In the twentieth century, icons brought many people to the Church. Our school’s specialty is mastering the experience of ancient times. The depth of Orthodoxy and culture influence a person through an icon on conscious and unconscious levels, even if he doesn’t understand everything.
When painting icons of the holy new martyrs, there are iconographic questions about symbolism, clothing and resemblances that arise. An icon should have a connection with its prototype, and that connection can be lost if the face lacks similarity. It is difficult to pray before a badly painted and unrecognizable image. Think of the icon of the Holy Hierarch Nicholas. All of them differ so much! At the same time, we can always recognize him, even if we cannot read his name. It is because there is an understanding of his personality, one that has formed through the centuries. In this respect, it isn’t easy to paint an icon of a new saint well.

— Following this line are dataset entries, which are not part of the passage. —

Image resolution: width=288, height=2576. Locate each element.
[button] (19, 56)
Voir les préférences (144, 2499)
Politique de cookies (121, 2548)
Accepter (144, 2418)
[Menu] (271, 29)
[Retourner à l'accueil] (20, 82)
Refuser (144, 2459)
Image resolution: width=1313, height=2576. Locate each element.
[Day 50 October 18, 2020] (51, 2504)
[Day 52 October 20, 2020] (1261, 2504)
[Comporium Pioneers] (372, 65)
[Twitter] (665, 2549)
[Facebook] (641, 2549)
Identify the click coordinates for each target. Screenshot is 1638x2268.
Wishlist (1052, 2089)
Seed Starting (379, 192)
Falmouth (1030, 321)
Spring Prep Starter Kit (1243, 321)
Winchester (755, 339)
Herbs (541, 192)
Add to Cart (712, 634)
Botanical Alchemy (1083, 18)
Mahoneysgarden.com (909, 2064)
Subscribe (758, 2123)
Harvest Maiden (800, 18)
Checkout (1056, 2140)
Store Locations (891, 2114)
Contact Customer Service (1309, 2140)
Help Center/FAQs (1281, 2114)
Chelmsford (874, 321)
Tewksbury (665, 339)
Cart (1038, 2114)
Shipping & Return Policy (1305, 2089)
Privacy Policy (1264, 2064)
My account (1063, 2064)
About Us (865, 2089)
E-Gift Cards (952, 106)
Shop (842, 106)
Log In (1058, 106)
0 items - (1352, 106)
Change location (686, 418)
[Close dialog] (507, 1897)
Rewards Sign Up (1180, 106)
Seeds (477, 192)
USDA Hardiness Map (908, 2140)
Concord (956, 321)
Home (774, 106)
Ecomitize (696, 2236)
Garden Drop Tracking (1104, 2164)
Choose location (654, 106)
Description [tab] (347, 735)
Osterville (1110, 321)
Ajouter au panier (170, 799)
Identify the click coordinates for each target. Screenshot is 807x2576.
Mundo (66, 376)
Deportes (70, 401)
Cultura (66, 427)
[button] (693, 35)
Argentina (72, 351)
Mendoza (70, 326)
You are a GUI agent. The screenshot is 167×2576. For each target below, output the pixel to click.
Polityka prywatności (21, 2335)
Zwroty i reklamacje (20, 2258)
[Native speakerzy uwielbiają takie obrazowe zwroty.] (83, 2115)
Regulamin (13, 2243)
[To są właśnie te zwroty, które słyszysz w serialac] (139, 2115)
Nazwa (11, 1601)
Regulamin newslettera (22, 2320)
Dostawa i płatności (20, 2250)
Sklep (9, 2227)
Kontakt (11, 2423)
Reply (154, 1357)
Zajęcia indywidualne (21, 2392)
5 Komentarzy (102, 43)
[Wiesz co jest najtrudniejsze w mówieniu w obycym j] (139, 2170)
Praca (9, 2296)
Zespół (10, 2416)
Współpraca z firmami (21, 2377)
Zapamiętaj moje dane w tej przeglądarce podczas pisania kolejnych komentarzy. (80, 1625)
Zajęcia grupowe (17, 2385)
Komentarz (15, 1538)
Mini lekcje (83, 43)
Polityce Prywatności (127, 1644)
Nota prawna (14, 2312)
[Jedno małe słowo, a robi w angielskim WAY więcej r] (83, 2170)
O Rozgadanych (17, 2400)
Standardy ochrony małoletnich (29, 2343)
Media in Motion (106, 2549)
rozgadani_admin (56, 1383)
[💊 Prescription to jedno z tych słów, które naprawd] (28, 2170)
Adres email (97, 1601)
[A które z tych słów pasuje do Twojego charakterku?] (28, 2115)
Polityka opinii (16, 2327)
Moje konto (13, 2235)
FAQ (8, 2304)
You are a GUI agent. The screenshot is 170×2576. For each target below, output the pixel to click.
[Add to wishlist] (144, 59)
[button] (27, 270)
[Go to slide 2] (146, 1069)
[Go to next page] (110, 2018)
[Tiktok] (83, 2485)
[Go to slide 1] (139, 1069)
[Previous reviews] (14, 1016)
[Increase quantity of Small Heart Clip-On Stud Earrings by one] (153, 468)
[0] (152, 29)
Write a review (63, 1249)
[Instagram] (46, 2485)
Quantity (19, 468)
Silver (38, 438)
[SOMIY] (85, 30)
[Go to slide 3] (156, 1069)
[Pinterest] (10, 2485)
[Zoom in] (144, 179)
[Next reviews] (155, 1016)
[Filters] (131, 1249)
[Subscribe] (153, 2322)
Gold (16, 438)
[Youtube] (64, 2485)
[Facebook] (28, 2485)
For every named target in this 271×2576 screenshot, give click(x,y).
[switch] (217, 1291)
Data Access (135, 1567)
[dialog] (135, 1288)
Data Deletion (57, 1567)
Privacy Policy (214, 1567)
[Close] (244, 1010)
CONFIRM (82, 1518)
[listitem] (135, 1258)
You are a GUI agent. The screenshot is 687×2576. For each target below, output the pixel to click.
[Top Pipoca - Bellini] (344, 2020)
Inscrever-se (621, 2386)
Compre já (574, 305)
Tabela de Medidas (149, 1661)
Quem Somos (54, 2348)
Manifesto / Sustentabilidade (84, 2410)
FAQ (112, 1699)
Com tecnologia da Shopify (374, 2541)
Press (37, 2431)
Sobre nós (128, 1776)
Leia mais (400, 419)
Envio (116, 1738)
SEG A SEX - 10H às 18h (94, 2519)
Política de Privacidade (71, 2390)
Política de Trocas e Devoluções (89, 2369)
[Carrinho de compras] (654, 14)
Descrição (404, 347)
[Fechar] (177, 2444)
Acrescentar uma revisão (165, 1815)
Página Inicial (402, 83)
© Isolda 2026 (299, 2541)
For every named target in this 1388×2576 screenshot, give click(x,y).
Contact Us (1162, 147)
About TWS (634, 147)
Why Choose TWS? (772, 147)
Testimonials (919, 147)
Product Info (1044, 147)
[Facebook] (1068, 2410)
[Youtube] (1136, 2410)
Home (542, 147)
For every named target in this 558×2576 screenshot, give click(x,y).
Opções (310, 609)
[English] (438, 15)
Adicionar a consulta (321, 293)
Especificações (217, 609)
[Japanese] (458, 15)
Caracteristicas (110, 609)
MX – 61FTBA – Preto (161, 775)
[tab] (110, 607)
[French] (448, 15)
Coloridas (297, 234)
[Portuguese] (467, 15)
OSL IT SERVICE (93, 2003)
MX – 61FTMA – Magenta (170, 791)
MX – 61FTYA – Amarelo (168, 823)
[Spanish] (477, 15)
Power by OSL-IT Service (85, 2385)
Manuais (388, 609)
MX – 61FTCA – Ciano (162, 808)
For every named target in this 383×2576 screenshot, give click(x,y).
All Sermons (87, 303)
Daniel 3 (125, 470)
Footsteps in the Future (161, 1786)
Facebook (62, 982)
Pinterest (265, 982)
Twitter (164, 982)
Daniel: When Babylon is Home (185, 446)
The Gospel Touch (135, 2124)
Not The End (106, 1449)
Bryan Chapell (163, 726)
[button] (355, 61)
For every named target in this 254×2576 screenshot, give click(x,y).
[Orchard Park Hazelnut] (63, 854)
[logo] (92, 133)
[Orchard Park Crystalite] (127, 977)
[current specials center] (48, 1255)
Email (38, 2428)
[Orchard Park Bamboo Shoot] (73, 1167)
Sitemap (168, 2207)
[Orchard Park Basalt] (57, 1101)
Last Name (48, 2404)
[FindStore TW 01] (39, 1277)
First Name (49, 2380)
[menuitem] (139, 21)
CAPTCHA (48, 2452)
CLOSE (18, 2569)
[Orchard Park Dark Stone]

The eighteenth and nineteenth centuries, with their lack of attention to the theology of icon and to the narratives of clothing and attributes, had a ripple effect on the modern iconography. The icons of today may come ill-designed in a way. I think the icon of “The Chernobyl Savior” is a complete failure. I don’t like any of the icons of the Mother of God “Resurrecting Rus’.” And not only because it has a dubious source, but also because the icon’s very concept raises questions. We see the Mother of God and a lot of churches below her, but no people. What are these churches for? Who are they for? We have an ultimate goal, the resurrection of the human soul. In this sense, this icon is unsuccessful.
Beginning from the second and third year of study, the students at School are given assignments to create an independently conceived icon. We see new icons being produced today. The iconographers seek inspiration from ancient images and then create their paradigms in graphics, drawings and color systems.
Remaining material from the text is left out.